• United States

Study: IPv6 features wanted, but ROI seen lacking

Dec 13, 20053 mins

IT professionals are interested in the additional authentication and security services built into IPv6, the long-anticipated upgrade to the Internet’s main communications protocol. However, few IT shops have committed to migrating to IPv6 because it lacks a measurable return on investment, according to a recent survey of more than 200 IT professionals conducted by consulting firm INS.

IPv6 was created a decade ago by the Internet Engineering Task Force to ward off an anticipated address space crunch with IPv4, the Internet’s current protocol. IPv6, which uses a 128-bit addressing scheme, supports an almost limitless number of uniquely identified systems on the ‘Net, while IPv4 supports only a few billion systems because it uses a 32-bit addressing scheme.

Now it turns out that the other features of IPv6 – built-in security via IPSec, easier administration and improved quality of service – are garnering more interest than the protocol’s enhanced addressing scheme. Indeed, one of the reasons IPv6 has been slow to catch on in the United States is that IPv4 address space is still widely available.

In the recent survey, 56% of respondents consider the authentication and security services available with IPv6 to be very important and more than 90% of respondents ranked this feature either very important or somewhat important. Similarly, more than 90% of respondents ranked the quality of service benefits of IPv6 to be very important or somewhat important.

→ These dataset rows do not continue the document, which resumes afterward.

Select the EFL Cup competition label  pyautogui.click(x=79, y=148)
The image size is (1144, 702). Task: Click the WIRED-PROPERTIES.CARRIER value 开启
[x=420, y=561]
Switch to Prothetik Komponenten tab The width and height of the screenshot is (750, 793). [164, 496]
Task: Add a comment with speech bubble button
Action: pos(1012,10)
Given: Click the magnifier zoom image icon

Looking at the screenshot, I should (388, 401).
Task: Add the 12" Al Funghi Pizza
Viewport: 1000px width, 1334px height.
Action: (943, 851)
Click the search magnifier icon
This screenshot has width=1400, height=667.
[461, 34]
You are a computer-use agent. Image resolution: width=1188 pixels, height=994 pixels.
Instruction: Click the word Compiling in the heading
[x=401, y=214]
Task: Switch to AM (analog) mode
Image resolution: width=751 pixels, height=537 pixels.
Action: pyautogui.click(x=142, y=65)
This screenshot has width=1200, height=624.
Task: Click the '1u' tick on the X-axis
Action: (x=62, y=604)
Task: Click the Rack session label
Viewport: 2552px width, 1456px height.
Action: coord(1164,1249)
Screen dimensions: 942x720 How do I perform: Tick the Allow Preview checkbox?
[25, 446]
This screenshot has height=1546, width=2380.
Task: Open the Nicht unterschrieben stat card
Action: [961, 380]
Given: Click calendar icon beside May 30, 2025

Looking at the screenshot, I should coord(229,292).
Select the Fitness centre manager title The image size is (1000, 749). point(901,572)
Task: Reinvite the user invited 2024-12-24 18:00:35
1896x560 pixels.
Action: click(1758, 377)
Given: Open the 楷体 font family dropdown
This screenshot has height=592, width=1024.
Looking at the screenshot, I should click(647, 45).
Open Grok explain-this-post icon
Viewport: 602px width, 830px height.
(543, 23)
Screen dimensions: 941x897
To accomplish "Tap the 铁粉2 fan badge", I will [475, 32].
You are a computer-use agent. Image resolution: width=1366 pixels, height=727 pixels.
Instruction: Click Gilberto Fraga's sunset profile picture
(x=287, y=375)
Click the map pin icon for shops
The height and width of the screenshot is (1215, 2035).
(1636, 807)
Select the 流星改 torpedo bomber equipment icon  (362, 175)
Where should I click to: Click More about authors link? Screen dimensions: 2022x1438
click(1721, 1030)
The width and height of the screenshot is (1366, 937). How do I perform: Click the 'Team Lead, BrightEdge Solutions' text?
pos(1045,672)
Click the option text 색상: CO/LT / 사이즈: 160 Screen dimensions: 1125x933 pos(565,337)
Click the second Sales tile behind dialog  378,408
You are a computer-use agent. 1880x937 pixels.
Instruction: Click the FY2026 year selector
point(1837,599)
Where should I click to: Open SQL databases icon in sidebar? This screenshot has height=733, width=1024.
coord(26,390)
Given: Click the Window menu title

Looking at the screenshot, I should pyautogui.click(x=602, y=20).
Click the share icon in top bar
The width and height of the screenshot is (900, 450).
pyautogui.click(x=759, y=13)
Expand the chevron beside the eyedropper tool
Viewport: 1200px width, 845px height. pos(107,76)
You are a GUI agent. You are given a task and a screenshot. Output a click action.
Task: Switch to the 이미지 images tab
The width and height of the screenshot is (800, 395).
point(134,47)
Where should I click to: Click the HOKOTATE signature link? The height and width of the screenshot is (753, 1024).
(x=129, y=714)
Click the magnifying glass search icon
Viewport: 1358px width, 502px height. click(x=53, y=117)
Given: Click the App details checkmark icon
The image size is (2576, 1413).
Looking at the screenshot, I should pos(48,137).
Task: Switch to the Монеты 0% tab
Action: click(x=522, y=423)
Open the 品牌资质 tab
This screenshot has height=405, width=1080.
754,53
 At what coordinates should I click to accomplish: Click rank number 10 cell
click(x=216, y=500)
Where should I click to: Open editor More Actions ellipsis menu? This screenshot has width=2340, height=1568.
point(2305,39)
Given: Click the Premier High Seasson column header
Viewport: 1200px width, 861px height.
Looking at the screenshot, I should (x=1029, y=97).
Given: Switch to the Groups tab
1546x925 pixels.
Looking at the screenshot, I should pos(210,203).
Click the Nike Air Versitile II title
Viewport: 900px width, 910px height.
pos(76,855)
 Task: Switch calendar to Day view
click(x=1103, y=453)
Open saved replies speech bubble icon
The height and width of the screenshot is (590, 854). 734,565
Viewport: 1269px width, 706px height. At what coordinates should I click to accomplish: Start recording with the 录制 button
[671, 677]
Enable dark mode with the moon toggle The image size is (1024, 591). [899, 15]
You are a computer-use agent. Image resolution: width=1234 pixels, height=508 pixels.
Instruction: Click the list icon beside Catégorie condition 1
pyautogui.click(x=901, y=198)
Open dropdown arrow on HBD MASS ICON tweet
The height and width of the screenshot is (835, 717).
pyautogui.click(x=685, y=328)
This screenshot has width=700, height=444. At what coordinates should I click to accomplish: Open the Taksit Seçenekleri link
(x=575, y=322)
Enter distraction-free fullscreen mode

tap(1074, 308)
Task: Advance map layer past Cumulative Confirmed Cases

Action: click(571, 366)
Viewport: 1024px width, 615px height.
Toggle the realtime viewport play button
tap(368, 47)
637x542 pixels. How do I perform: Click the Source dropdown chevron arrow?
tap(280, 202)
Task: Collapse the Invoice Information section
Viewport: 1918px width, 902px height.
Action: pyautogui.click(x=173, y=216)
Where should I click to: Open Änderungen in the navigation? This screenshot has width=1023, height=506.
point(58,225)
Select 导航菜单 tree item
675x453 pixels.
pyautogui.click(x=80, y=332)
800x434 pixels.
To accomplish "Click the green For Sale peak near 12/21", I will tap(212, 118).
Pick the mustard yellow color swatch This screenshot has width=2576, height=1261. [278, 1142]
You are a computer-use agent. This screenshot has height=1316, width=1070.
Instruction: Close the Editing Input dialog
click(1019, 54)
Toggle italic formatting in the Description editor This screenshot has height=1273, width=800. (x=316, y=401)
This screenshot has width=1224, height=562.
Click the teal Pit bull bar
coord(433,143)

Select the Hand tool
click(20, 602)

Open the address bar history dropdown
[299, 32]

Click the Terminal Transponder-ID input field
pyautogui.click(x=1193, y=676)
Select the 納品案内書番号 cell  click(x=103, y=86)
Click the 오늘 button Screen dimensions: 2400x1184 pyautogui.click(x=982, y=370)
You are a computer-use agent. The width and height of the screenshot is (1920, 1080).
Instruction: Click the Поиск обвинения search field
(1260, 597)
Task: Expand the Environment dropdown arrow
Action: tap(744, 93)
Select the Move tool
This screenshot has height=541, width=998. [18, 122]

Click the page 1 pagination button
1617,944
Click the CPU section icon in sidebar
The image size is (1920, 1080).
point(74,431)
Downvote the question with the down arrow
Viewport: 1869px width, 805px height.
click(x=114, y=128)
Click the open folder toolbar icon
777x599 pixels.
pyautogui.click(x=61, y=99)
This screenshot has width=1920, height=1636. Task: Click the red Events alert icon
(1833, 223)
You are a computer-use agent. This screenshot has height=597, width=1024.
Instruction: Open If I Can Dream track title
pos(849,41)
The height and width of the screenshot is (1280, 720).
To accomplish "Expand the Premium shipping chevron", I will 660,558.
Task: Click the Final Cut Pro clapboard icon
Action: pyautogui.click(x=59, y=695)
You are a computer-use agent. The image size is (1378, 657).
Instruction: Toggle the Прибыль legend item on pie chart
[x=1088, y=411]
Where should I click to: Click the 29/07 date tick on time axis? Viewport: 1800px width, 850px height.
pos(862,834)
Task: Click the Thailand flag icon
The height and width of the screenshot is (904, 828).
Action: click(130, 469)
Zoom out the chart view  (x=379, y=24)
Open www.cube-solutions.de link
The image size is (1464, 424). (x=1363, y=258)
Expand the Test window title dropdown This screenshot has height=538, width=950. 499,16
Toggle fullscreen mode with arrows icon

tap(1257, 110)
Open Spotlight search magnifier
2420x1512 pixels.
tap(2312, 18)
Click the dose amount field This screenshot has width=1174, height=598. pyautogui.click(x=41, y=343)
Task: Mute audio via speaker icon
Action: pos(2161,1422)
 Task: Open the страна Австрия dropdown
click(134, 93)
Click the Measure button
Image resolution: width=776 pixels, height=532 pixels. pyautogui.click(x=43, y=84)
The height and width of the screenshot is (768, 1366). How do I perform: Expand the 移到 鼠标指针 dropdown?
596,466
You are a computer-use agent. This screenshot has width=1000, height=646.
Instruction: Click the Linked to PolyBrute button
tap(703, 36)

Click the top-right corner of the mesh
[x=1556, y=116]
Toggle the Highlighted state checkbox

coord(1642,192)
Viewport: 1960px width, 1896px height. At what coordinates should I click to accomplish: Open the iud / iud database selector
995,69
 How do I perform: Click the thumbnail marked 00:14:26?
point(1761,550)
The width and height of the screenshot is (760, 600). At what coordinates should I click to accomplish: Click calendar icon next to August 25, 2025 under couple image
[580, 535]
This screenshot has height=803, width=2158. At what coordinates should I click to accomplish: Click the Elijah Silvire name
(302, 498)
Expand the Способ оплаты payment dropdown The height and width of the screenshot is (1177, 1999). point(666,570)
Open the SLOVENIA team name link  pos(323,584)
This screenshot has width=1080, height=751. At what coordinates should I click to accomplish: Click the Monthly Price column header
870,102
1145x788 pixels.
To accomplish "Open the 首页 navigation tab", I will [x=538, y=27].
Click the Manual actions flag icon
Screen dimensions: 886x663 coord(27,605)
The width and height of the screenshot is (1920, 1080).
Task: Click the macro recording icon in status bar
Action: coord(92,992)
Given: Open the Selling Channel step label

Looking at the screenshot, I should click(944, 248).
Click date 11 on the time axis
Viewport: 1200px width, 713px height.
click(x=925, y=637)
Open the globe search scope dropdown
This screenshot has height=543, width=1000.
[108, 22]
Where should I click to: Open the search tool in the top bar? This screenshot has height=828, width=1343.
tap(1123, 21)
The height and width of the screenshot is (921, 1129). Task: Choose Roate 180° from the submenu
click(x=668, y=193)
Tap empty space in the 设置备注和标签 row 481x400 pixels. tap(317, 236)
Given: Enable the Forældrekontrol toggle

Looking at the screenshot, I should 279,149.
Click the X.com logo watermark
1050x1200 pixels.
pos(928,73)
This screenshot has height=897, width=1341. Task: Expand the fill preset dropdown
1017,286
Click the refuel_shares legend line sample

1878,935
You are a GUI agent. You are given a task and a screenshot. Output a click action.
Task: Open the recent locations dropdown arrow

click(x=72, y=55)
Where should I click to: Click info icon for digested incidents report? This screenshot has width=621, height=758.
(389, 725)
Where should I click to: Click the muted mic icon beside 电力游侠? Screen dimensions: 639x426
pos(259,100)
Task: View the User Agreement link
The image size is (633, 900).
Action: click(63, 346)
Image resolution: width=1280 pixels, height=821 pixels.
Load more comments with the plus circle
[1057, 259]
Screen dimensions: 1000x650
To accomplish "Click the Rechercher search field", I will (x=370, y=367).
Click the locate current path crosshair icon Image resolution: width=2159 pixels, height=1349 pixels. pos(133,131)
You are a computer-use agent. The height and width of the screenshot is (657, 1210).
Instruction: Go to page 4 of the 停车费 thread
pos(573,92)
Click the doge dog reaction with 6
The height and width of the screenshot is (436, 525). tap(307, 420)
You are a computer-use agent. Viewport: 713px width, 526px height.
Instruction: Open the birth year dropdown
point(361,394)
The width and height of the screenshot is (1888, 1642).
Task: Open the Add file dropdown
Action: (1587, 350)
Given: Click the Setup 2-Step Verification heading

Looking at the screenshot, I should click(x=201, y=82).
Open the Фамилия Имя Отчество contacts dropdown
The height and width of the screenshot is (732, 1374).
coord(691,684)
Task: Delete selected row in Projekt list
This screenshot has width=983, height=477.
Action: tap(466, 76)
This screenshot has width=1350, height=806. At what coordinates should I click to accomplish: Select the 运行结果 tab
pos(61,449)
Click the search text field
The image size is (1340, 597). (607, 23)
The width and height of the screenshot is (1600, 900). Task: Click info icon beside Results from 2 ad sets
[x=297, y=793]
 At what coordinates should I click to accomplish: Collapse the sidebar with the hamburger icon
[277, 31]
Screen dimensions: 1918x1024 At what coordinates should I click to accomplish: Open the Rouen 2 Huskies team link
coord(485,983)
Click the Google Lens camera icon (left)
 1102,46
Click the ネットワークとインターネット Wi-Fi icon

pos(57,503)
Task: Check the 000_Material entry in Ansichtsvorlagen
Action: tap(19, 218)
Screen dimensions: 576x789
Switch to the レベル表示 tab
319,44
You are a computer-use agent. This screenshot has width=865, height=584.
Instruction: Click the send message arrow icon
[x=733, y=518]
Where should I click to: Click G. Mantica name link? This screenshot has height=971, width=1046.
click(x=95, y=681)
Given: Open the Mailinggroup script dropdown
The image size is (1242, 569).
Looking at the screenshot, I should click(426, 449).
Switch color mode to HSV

The other features of IPv6 – more efficient packet routing, expanded address space, autoconfiguration, simplified headers and flow labels – were rated less important to respondents. However, all of these features received a very important or somewhat important ranking by more than 70% of respondents.

Despite their interest in the new features available with IPv6, few IT shops have committed to migrating to the new protocol. Only 2% of respondents have migrated to IPv6 across their organizations while 11% are in the process of migrating or will migrate within the next 12 months.

Of the remaining respondents, 39% have assessed the benefits of IPv6 but have not begun migration, 13% have decided not to migrate within the next two years and 8% will not start migrating in the next three years. More than a quarter of the respondents have not even considered IPv6.

What’s holding IT shops back from migrating to IPv6 is a lack of return on investment, the survey found. Most respondents – 70% – agree that IPv6 is a mature enough technology to deploy with confidence. However, 71% of respondents say there is not a strong enough ROI to deploy IPv6. Similarly, 58% of respondents say that it has value but does not link to business drivers.

“This combo (both weak ROI and business-driver link) is likely to be, more than anything else, the key factors behind the slow adoption curve for IPv6,” INS says.

The survey found that the biggest hurdles to IPv6 deployment continue to be the complexity of an infrastructure upgrade and the concern about converting existing applications and middleware. Equipment costs are also a barrier, as is the perception that the only benefit of IPv6 is expanded address space. Retraining and network management headaches were of little concern to respondents.

INS conducted its Web-based survey on IPv6 in October and November of 2005. The 200-plus respondents were primarily from North America – 68% – but 15% were from Europe and 10% from Asia.